Description of the task
Please copy each line below that contains the word "computer".

-- Opening Marker --

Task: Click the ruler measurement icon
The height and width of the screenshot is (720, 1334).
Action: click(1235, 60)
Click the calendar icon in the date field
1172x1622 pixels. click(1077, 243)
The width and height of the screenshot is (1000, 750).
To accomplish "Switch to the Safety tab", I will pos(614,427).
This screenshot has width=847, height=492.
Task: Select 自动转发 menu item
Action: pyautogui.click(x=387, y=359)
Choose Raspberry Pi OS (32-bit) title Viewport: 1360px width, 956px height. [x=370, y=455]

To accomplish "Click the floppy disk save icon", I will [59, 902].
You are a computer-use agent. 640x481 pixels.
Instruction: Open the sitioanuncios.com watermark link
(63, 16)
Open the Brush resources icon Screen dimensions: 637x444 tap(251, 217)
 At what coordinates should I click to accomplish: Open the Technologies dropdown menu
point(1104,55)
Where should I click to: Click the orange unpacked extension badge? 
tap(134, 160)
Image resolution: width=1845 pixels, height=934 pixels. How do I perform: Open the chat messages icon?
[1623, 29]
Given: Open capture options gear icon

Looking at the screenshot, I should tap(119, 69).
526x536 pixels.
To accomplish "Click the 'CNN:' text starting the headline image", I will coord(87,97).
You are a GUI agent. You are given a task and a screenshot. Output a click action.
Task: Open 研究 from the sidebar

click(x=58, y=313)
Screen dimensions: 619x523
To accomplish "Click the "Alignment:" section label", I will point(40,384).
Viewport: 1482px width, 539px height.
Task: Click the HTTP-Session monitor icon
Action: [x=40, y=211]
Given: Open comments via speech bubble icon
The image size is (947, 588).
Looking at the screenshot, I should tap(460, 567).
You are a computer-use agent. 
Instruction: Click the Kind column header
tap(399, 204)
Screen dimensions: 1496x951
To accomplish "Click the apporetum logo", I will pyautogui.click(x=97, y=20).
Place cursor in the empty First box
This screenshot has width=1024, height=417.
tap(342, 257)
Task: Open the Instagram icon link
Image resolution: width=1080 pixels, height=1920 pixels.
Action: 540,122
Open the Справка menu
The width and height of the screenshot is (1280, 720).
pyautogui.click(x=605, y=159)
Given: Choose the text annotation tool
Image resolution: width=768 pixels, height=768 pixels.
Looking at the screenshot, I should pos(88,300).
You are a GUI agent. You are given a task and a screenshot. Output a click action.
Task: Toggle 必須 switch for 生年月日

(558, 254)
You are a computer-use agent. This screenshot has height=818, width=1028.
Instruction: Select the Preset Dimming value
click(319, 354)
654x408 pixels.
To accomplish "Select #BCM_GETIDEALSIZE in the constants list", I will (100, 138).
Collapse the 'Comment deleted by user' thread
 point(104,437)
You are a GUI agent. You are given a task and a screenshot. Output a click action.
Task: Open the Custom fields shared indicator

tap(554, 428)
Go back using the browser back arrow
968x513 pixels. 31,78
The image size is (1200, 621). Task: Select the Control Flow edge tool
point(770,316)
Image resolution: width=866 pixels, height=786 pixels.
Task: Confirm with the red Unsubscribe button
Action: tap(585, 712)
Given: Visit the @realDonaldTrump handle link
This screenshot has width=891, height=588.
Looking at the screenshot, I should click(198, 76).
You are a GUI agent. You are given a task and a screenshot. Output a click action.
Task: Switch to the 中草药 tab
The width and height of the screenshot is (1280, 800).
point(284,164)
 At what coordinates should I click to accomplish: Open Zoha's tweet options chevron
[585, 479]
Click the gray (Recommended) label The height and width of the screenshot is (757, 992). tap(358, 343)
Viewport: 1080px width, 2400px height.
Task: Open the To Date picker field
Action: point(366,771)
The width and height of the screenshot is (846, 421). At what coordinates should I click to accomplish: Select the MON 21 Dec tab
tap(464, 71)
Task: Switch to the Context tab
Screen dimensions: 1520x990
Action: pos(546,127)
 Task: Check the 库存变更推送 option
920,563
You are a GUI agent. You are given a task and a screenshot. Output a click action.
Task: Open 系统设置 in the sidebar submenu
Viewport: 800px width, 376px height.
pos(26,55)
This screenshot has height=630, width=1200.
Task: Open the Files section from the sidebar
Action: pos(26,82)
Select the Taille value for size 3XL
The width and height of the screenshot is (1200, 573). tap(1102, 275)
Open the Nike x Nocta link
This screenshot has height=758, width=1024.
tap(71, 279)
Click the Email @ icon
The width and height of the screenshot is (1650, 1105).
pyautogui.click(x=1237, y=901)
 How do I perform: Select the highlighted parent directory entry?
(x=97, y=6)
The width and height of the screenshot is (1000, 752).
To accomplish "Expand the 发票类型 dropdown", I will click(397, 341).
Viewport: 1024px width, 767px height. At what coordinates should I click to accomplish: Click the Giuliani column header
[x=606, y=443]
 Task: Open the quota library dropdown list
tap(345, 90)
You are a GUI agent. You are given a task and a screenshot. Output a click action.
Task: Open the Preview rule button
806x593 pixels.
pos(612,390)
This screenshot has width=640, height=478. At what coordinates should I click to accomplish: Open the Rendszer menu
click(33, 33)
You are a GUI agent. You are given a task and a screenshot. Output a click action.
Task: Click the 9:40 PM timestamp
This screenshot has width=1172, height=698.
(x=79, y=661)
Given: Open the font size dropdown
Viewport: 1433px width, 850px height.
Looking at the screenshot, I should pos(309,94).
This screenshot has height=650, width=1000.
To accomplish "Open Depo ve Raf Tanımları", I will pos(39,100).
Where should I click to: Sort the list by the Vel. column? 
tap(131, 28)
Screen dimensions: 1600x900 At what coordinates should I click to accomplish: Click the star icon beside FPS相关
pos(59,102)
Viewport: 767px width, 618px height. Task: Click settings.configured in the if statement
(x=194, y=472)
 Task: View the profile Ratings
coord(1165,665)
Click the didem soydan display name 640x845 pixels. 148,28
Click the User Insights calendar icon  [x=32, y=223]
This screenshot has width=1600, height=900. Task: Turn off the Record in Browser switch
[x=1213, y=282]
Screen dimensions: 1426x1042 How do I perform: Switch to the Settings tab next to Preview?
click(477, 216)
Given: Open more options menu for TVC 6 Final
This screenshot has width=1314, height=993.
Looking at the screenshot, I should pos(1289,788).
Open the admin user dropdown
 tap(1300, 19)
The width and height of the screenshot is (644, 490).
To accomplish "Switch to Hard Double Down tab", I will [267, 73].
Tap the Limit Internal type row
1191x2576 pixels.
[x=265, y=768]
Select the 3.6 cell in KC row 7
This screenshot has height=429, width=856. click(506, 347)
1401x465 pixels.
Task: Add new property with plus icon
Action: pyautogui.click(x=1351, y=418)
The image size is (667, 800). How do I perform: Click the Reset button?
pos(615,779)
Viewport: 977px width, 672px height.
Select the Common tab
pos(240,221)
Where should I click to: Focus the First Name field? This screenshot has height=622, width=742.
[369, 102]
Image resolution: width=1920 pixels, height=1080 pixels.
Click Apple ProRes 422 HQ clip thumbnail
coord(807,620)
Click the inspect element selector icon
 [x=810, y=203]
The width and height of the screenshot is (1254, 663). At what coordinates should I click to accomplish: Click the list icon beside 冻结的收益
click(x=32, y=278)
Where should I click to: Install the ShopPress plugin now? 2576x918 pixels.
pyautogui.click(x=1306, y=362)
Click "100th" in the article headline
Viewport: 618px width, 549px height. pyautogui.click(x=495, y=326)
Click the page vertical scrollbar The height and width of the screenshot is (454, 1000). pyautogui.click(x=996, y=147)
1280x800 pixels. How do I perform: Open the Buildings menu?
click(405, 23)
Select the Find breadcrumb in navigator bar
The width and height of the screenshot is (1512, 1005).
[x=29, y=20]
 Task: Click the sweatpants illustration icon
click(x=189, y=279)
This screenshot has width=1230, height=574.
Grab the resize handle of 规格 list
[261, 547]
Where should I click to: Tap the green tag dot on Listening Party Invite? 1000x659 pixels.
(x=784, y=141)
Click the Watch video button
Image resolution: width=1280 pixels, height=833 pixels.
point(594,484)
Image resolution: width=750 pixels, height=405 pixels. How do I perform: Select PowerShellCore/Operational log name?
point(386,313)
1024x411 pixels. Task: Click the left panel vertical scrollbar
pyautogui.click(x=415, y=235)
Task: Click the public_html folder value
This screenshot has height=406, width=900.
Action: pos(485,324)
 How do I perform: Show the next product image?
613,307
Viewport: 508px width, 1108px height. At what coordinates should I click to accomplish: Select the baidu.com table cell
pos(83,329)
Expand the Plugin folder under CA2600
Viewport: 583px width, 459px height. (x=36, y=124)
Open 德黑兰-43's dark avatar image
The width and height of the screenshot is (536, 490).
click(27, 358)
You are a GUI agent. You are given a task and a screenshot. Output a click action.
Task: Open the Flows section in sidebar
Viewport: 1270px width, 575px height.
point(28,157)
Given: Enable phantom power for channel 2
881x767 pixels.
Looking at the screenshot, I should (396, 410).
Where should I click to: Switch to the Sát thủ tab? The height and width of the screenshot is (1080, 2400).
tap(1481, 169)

-- Closing Marker --

Task answer
You are a computer-use agent. 640x481 pixels.
You are a computer-use agent. 
You are a computer-use agent. This screenshot has height=818, width=1028.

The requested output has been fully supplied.